(Stored dataset items)
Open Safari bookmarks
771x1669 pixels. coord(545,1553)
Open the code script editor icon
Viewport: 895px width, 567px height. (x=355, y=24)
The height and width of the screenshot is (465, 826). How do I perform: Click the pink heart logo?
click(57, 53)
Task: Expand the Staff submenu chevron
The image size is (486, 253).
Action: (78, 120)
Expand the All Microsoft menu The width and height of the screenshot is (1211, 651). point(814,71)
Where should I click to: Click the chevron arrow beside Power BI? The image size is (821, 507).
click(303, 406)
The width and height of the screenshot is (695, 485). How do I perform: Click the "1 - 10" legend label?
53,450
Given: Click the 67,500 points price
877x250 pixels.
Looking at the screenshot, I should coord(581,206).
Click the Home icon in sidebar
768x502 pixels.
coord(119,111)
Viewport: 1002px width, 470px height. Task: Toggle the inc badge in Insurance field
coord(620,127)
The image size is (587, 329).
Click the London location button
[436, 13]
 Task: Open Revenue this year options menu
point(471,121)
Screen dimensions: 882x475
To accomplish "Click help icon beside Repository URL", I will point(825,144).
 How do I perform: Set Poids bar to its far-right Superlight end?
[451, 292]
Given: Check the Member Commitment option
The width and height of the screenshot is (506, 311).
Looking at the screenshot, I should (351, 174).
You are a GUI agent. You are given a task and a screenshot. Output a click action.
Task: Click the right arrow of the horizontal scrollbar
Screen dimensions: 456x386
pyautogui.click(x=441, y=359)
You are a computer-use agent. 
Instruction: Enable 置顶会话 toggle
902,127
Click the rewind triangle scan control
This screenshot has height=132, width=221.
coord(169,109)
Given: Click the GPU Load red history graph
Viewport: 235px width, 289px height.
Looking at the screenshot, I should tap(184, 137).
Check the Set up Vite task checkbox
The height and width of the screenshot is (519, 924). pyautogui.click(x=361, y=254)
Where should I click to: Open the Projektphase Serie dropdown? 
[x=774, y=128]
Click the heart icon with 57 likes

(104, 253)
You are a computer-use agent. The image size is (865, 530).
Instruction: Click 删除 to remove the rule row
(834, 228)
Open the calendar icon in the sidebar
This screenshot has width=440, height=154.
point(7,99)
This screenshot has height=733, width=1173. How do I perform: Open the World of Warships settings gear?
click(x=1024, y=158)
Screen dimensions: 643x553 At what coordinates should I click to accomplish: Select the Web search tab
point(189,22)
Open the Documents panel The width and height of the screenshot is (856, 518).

**Action item**
From the records above, copy each line that contains the word "Expand".

**Task solution**
Task: Expand the Staff submenu chevron
Expand the All Microsoft menu The width and height of the screenshot is (1211, 651). point(814,71)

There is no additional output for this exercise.